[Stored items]
**********

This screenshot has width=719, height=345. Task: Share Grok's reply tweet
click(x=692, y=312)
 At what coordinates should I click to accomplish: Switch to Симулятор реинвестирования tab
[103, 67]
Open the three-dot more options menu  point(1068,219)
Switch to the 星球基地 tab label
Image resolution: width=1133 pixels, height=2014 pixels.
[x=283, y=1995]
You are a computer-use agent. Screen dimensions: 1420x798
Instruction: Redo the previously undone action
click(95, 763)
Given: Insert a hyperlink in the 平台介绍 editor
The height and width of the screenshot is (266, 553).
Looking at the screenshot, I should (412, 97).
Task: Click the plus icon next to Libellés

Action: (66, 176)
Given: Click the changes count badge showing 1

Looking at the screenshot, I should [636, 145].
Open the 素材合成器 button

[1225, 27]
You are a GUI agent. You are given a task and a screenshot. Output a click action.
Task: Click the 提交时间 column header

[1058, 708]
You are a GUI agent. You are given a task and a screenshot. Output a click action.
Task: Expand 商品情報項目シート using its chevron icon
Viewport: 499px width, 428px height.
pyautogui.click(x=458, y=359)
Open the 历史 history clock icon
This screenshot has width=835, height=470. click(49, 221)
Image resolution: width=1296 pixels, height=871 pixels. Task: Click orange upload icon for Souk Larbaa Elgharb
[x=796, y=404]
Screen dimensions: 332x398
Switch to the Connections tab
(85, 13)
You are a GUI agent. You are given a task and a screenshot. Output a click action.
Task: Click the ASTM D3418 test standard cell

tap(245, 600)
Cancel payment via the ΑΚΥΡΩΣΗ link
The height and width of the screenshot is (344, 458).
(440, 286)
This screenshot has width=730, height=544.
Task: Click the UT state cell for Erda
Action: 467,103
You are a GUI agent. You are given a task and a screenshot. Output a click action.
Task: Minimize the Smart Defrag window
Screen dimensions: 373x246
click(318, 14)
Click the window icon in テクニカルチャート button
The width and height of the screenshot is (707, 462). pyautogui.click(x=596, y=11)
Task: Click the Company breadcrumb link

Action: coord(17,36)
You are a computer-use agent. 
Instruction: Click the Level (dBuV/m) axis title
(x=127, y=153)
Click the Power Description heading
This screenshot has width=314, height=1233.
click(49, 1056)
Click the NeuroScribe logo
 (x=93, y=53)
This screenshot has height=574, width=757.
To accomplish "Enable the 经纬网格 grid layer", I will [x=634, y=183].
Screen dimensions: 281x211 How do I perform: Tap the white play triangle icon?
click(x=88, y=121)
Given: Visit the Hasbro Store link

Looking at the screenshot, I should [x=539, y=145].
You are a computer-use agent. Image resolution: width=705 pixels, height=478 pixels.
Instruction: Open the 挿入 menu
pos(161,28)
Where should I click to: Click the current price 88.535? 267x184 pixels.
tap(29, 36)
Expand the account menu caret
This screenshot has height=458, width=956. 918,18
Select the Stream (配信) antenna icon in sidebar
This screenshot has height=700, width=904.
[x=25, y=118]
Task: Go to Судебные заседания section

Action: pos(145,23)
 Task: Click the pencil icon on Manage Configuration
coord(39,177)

**********

■ **Goal of the exercise**
Please give the number of lines above that contain "computer", without any other words.

■ **Answer area**
3